Perfect Storm Drives Rise
While hurricanes, tornados, and other natural disasters are blamed for the hard market, some industry experts identify several other factors coming together to conspire against insurance companies and their clients. A perfect storm, if you will.
“It’s not one thing driving it,” says Brian Wood, vice president of Data Products Group, IVANS Insurance Solutions. “It’s a multitude of factors that are driving the increase in premiums. Not only the increasing severity and occurrences, but you also have building materials that are becoming more and more expensive. Replacement values move up so there are a lot of factors going in.”
Ella Tayrien, vice president of claims for Phoenix-based MiniCo Insurance Agency, sees aging self-storage structures as another culprit contributing to the hard market. “There are many older facilities that don’t meet code and building ordinance upgrades, and the costs to repair and replace those are significant,” she says.
A claim made against an aging facility may become more severe when rebuilding requires code upgrades. “That requires underwriters to tighten up, make better inspections, and tougher underwriting guidelines so we can keep claim costs in check,” says Tayrien.
While catastrophic events in recent years are on the rise, so are lawsuits against businesses. “Litigation and frivolous lawsuits always cost an industry a significant amount of money whether anyone has paid in the end or not. We see that on the increase from year to year,” Tayrien reports.

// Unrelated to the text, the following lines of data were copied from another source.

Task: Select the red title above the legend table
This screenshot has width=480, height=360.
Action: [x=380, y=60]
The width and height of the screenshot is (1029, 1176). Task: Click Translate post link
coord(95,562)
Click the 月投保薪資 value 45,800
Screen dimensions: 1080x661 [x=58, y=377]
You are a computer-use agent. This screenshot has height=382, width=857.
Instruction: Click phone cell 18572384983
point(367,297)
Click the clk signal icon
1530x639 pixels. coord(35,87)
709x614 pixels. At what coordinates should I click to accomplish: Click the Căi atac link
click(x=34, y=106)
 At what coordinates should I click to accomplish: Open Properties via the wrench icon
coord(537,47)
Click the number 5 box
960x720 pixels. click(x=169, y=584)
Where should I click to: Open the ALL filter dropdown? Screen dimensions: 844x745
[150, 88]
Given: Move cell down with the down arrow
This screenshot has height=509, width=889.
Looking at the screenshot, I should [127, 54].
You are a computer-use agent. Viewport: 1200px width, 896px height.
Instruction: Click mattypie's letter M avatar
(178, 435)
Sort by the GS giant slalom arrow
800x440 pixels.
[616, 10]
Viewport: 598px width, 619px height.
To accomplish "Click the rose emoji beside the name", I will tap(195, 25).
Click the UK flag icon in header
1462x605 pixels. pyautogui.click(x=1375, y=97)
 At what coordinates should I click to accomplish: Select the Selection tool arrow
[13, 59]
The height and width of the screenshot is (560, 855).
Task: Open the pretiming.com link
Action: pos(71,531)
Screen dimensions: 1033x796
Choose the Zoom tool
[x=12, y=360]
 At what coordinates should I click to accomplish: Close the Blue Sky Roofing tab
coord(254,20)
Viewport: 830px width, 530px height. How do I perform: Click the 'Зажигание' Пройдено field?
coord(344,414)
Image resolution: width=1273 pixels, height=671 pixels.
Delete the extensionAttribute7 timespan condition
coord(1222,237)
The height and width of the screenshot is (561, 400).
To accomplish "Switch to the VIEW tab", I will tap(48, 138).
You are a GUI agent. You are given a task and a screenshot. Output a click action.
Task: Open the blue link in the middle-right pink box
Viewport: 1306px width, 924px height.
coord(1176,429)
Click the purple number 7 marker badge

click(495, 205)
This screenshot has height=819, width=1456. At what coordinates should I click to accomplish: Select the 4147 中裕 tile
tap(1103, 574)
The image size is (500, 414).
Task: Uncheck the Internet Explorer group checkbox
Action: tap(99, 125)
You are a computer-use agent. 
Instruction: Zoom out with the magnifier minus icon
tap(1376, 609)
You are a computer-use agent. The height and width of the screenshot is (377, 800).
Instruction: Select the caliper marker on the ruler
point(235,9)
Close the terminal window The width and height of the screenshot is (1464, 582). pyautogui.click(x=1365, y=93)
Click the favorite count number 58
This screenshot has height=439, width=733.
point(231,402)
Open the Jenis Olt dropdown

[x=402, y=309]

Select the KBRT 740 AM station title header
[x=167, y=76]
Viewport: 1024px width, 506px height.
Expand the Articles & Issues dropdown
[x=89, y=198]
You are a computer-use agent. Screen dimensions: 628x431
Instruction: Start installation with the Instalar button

Carriers Leaving Risky Regions
Some of the most challenging commercial properties are in California, where wildfire claims have nearly doubled the rates in some regions considered high risk for fire. Many insurance agents report their clients are getting non-renewal notices on their properties, which lie in danger areas considered too close to brush or to water.
Carriers are writing property accounts with more restrictions, and some are pulling out of certain geographies altogether.
“You have carriers who move into a geography or a type of business, and when their experience becomes negative, meaning they have a lot of losses or it could be one event that creates losses for them, you definitely see carriers contracting out of those areas to minimize exposure they have while they weather the storm of those losses,” Wood says.
Despite the re-evaluations and restrictions, even in the most challenging classes of business, some carriers are still willing to write the property coverage. “Typically, when that happens, there will be a time when there are not a lot of options in that market and others move back in and try to help with some of the challenges in that space,” Wood says.
Some carriers will cover higher risk properties; however, they may place certain restrictions on the coverage. If the risk is large enough, an underwriter can evaluate the riskier exposures and conclude that coverage will be granted for the property with specific exceptions.
“Sometimes you can have property coverage, but it explicitly excludes floods or some other risk,” Wood says. “The property owner needs to be aware of those exclusions and make sure they are comfortable about taking on that risk.”
How Owners Can Mitigate Risk
To cope with the hard market, more owners are taking more supervision over their properties because most risks are viewed as controllable. Today’s hardening commercial property market puts more emphasis on the loss prevention and the risk management services an agency provides to clients.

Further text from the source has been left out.